With 55 students as of three weeks into the school year, the sixth-grade band was already stronger than the 22 students last year, and in fact 20 more in number than at the start of term. A presence in each school brought curious students looking for the music and more interest in the band. All signs point to James and Jason’s vision working. “Boots on the ground improved our ability to get and keep kids. Some brought buddies back with them, and that’s important to a sixth-grader,” Jason says. “It is a very precious time.”

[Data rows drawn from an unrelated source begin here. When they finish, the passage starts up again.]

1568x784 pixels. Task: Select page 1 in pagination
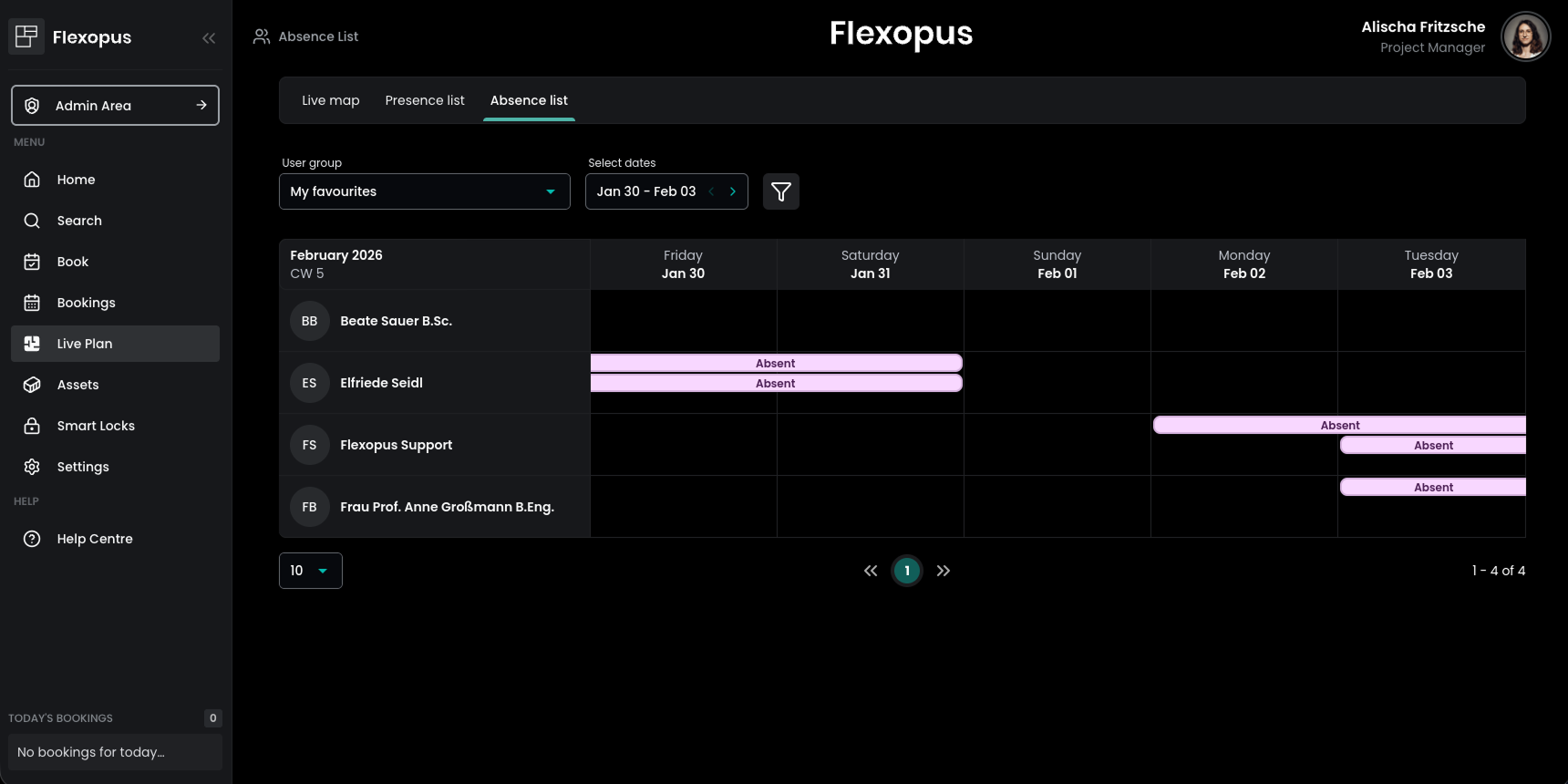[x=906, y=571]
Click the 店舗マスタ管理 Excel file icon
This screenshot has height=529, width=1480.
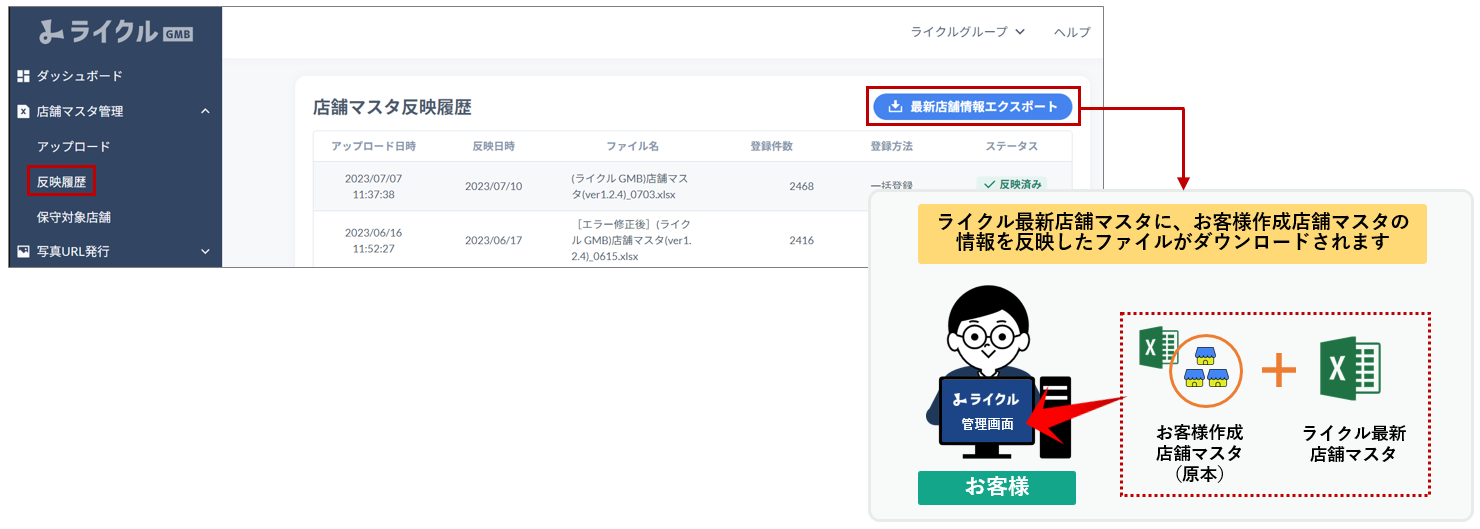tap(24, 112)
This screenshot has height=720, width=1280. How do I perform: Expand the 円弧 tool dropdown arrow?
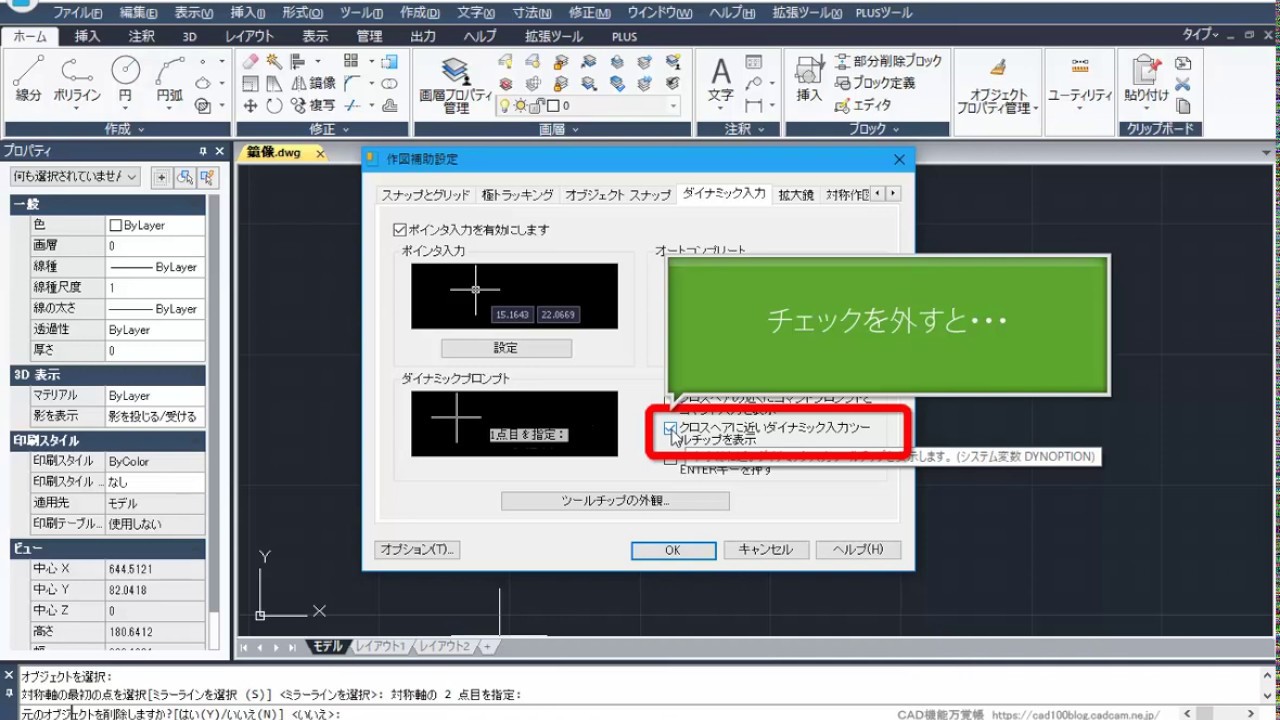tap(169, 108)
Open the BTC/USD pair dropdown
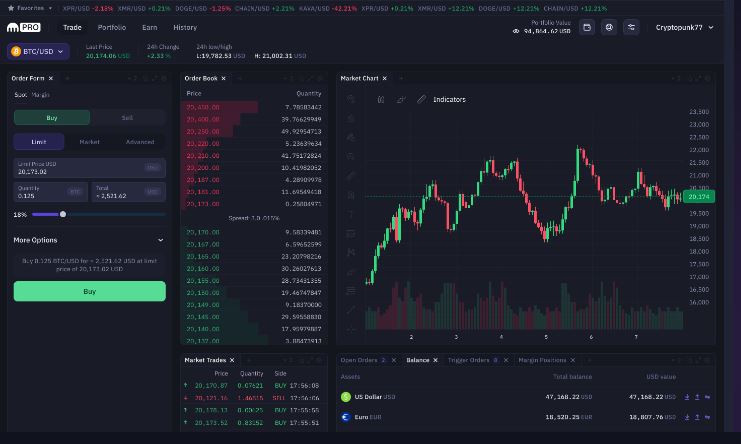Screen dimensions: 741x444 pyautogui.click(x=38, y=51)
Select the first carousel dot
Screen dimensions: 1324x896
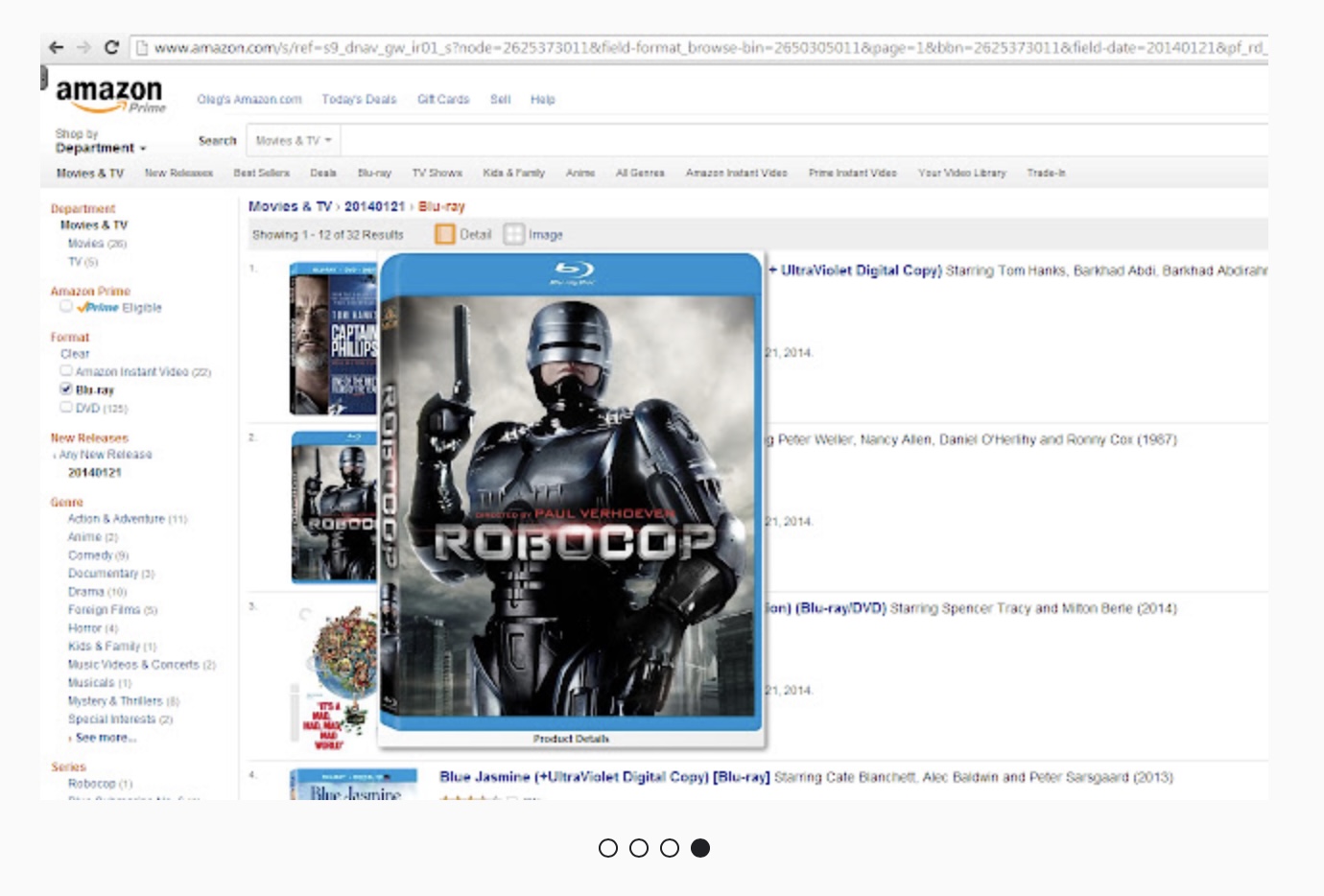(x=608, y=848)
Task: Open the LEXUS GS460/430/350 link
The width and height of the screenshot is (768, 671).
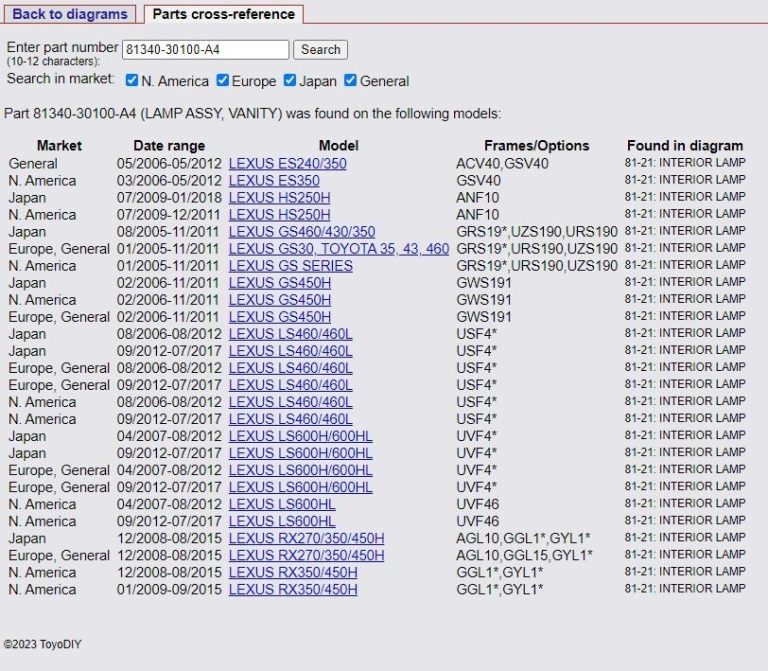Action: coord(302,232)
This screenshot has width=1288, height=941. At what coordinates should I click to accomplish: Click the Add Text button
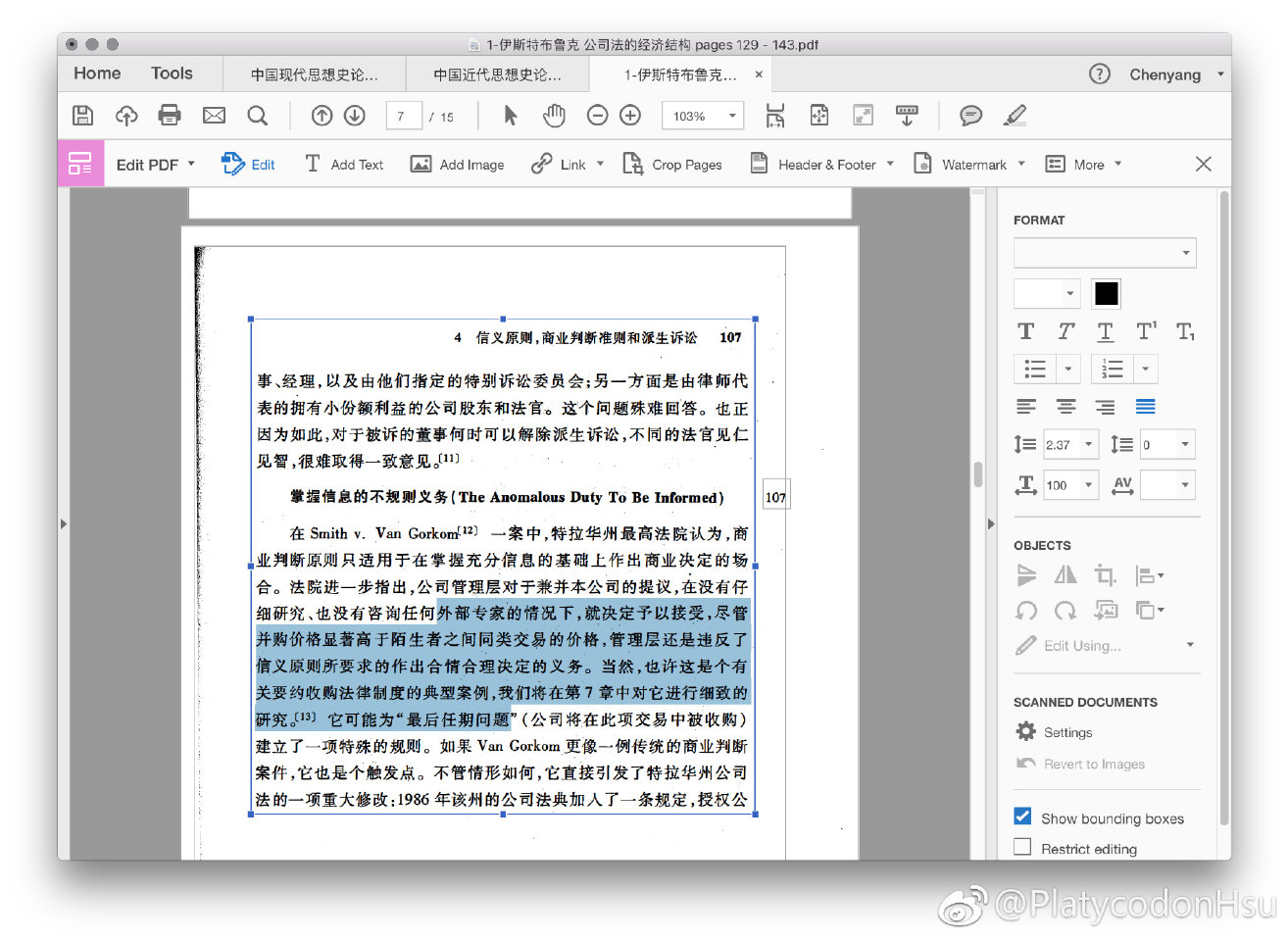point(344,165)
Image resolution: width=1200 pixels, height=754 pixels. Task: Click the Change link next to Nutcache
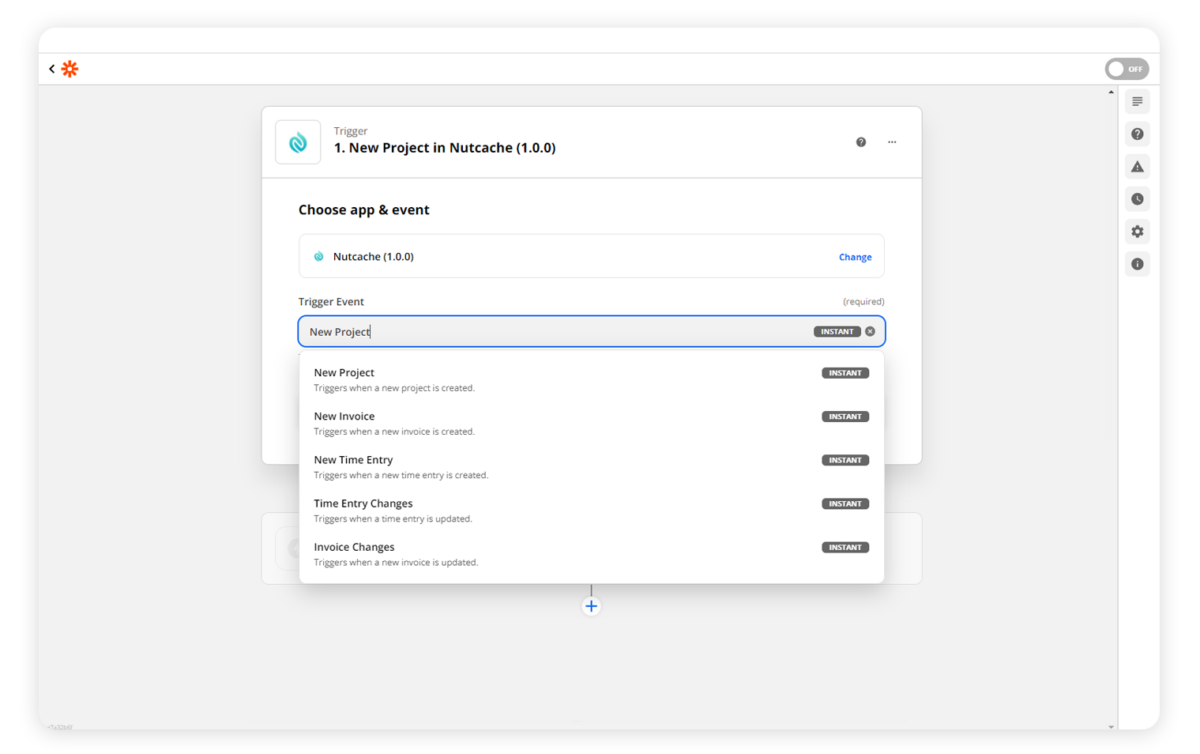coord(855,257)
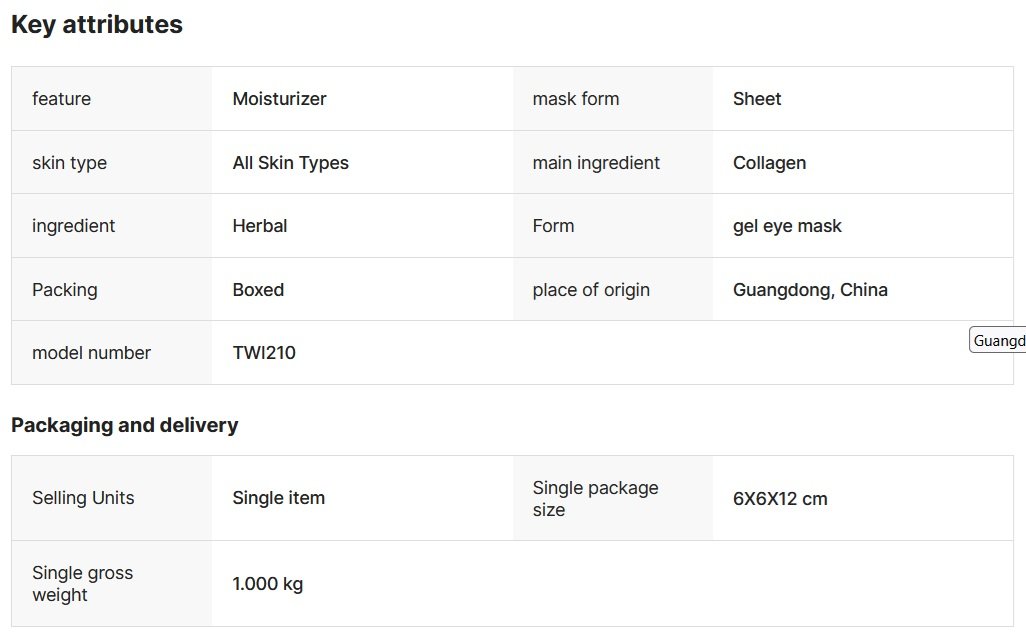
Task: Click the partially visible Guangd tooltip
Action: click(998, 341)
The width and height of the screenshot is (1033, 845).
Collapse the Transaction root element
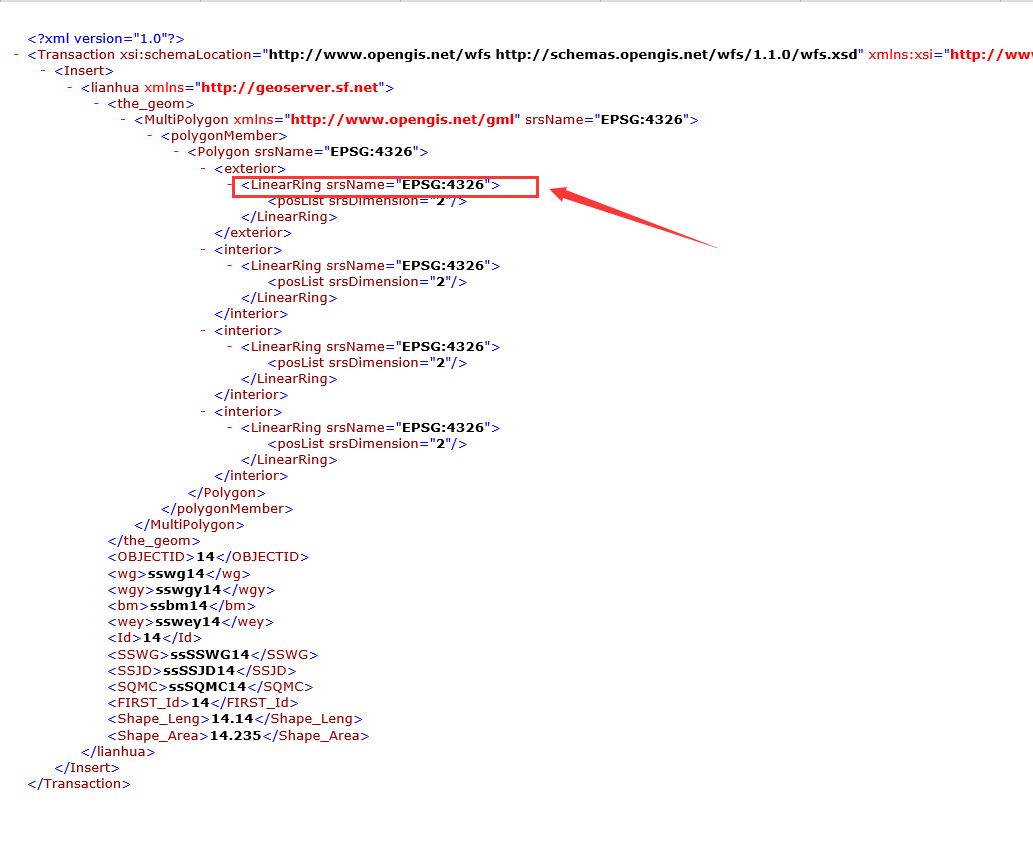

James knows this in part because he remembers being there. He started in the band in fifth grade under now-MBJH Director Mark Foster, played throughout his career in Mountain Brook schools, continued at Auburn University and has now come back home to teach, thanks in a large part to the mentorship of Mark Foster and longtime MBHS band director Frank Blanton when he was in school. 

“I’ve known I wanted to be a teacher since the fifth grade. I thought it was going to be history, but I couldn’t grade all those papers,” James says with a laugh. “So I got more into the social interactions of band in high school. I became a better player in college.”

“Mark and Frank were the most influential people in my life, and I want to be that for other kids,” James continues. “[They] met us in fifth grade and interacted with us through 12th grade, so it is important to me to grow with the students and to be a part of their lives.”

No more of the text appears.